Members of Cub Scout Pack 651 posted the different examples while Elks Inner Guard Martha Frame read the history of the flags.

In 1775 a committee recommended a design of 13 alternate stripes of red and white with an azure field in the upper corner, bearing the red cross of St. George and the white cross of St. Andrew. John Paul Jones, senior lieutenant of the flagship "Alfred," hoisted the flag Dec. 3, 1775, and a month later it was raised over the headquarters of General Washington at Cambridge, Mass.

The flag, dubbed "the Continental Colors" and "the Grand Union" was never carried in the field by Continental land forces, but it was used by the Navy as its exclusive ensign and was the first American flag to receive a salute of honor, of 11 guns from the Fort of Orange in the Dutch West Indies.

Congress on June 14, 1777, proclaimed the United States flag would be 13 stripes of alternating red and white and the union be 13 stars, white on a blue field. In 1776, a committee consisting of George Washington, Robert Morris and George Ross commissioned Betsy Ross, a Philadelphia Quaker, to make a flag.

The sight of it flying over Fort McHenry on Sept. 14, 1814, inspired Francis Scott Key to write the national anthem, "The Star Spangled Banner."

Congress adopted a resolution April 14, 1818, that the number of stripes would remain at 13 and a star should be added for each of the 20 states in the union, with a new star added for each new state admitted in the future.

Elks Club Flag Day Chairman Dennis London proclaimed in his speech: "Upon its folds is written the story of America, the epic of the mightiest and noblest in all history. In the days when people of the old world struggled in abject homage to the heresy of the divine right of kings, a new constellation appeared in the western skies: the stars and stripes, symbolizing the divine right of all to life, liberty, happiness and peace under endowments by their creator."

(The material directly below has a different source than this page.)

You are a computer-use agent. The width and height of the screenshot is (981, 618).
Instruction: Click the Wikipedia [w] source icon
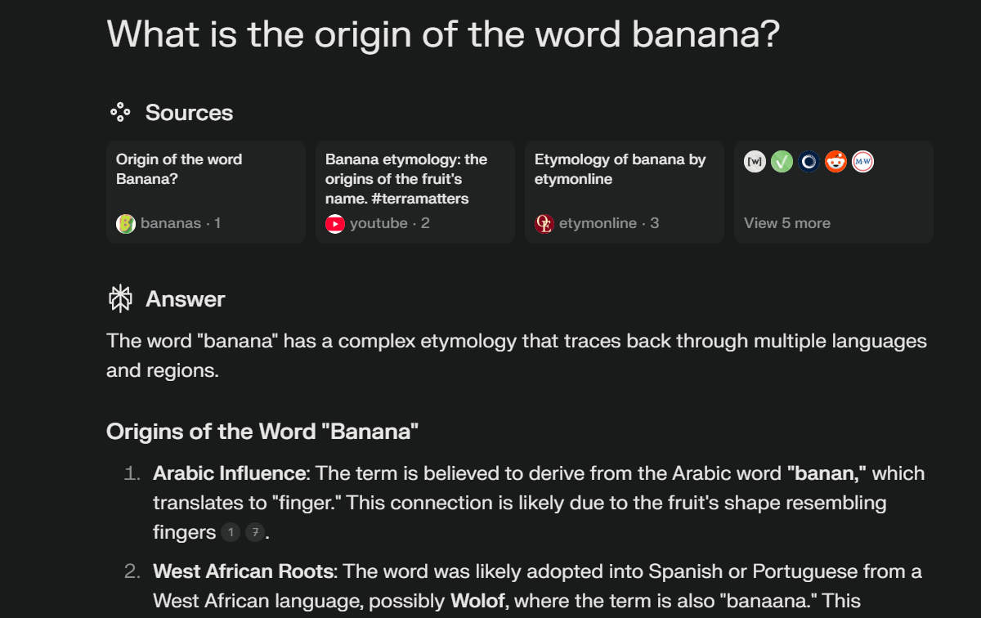coord(755,162)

London said "it has been repurchased by each succeeding generation and must be re-won again and again."

The attacks of Sept. 11, 2001, have rekindled an interest in the flag, he said.

"Who among us will ever forget the sight of firefighters raising our flag over the ruins of the World Trade Center?" London said.

No other symbol could have offered such comfort as we still today endure the horrors of that day.

It has served as a beacon for millions of poor and oppressed refugees abroad," he said.

Elks Club Chaplain Ray Markwell remarked, "May this service bring to each of us a sense of loyalty to our country and enable us to be better patriots, truer citizens and more loyal Americans."